Beim Buchstabenüben zu Hause gibt es einen klassischen Fehler: alles in eine Lektion zu verwandeln. Ein Kind riecht eine getarnte Schulstunde von weitem. Der Weg, der funktioniert, ist der umgekehrte: echtes Spiel, in dem zufällig Buchstaben stecken. Diese 9 machen genau das.
Mit dem Körper
- Buchstabenjagd: "finde 5 Dinge im Haus, die mit B anfangen". Rennen und Laut im selben Spiel.
- Buchstaben aus Knete: das A zu formen heißt, das A mit den Händen zu lernen.
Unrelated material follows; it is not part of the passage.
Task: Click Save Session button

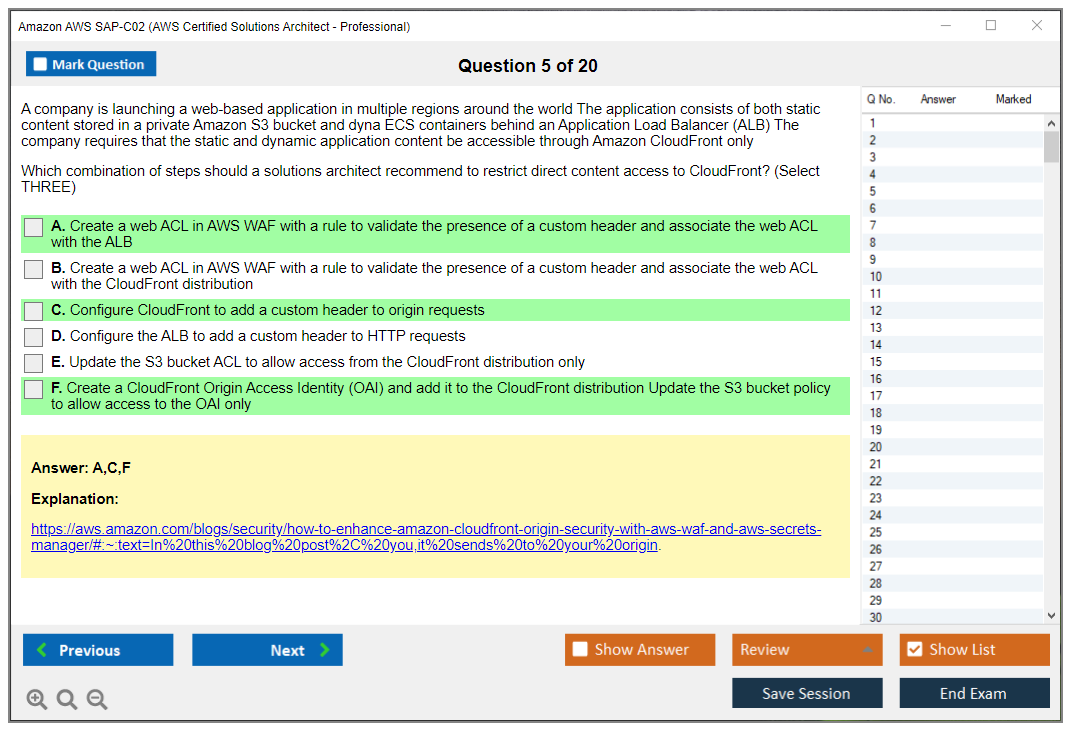Action: coord(806,694)
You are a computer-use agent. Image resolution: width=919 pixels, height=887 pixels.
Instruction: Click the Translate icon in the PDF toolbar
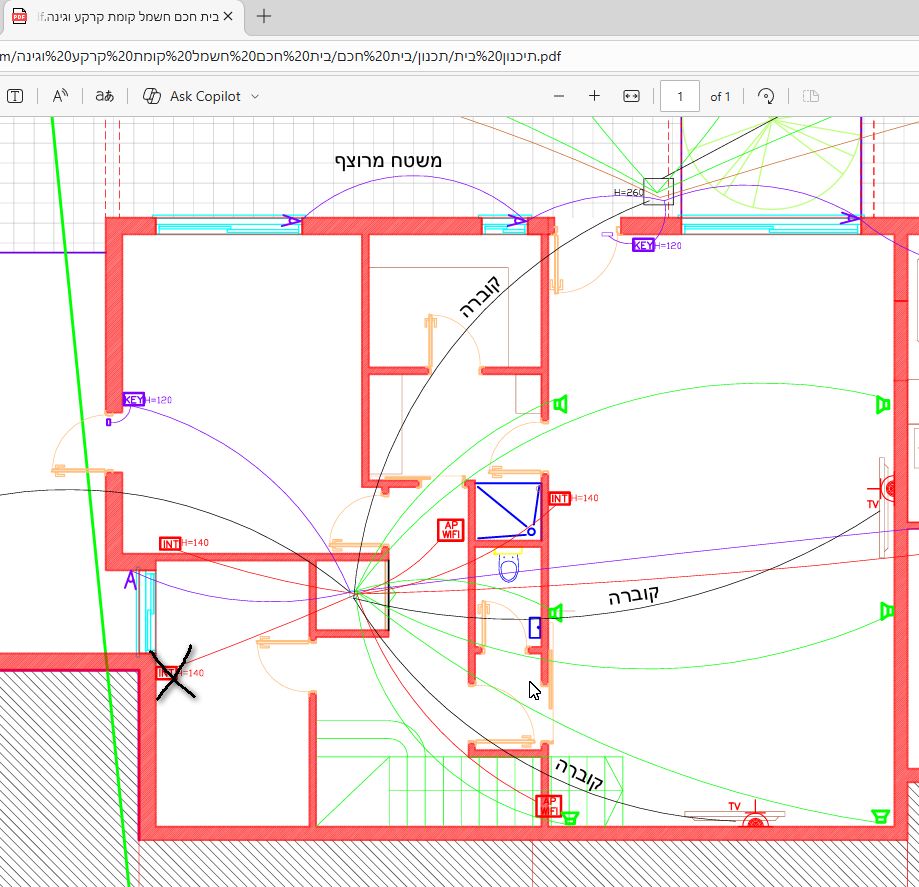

- Alphabet-Hüpfkasten: von Feld zu Feld springen und dabei den LAUT jedes Buchstabens singen, nicht den Namen.
Mit Papier und Stift
- Die Speisekarte: das Kind "notiert" beim Abendessen die Bestellungen der Familie. Schreiben mit echtem Zweck.
- Versteckte Zettel: kurze Nachrichten in der Brotdose und unter dem Kissen. Lesen wird zur schönen Überraschung.
- Der Name ist der Anfang: die Buchstaben des eigenen Namens sind die ersten, die ein Kind beherrschen will. Fangen Sie immer dort an.
Nur mit der Stimme
- Ich sehe was, was du nicht siehst: aber mit Lauten, nicht mit Farben. "Ich sehe etwas, das mit sss anfängt."
- Reimspiel: einer sagt ein Wort, der andere muss eines finden, das sich reimt. Reime lehren das Ohr, Laute zu zerlegen.
- Der erste Laut: sagen Sie ein Wort sehr langsam und lassen Sie das Kind raten, mit welchem Buchstaben es anfängt.
Wann man aufhört
Wenn das Kind keine Lust mehr hat, das ist alles. Ein Spiel, das eine Minute zu lang dauert, wird zur Aufgabe, und eine Aufgabe lehrt nichts. Lieber fünf schöne Minuten als zwanzig erzwungene.